BEGIN
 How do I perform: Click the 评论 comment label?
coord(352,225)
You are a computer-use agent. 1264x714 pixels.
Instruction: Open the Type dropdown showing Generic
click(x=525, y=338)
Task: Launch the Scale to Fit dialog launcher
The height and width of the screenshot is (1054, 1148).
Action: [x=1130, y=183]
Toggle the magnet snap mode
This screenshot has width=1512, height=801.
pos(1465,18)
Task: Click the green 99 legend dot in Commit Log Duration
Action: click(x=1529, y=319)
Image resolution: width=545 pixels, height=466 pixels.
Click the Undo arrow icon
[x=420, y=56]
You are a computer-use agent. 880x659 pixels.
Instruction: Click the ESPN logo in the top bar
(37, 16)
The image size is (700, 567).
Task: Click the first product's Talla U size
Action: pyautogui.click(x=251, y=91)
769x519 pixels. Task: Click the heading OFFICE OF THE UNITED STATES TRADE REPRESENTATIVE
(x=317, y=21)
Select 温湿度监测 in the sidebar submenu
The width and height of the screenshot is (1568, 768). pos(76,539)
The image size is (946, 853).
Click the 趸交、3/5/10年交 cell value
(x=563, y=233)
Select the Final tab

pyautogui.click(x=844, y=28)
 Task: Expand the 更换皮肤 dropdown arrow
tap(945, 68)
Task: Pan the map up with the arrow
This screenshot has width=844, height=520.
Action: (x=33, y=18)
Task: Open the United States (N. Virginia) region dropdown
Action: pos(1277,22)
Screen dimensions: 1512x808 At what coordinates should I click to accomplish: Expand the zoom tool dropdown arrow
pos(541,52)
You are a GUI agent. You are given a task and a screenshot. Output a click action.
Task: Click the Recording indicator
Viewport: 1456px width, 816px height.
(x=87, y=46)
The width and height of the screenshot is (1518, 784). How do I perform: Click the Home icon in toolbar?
END
TASK DESCRIPTION -> Answer with a number alone: how many lines of the records contain the string "computer"?

OUTPUT OF THE EXERCISE -> 2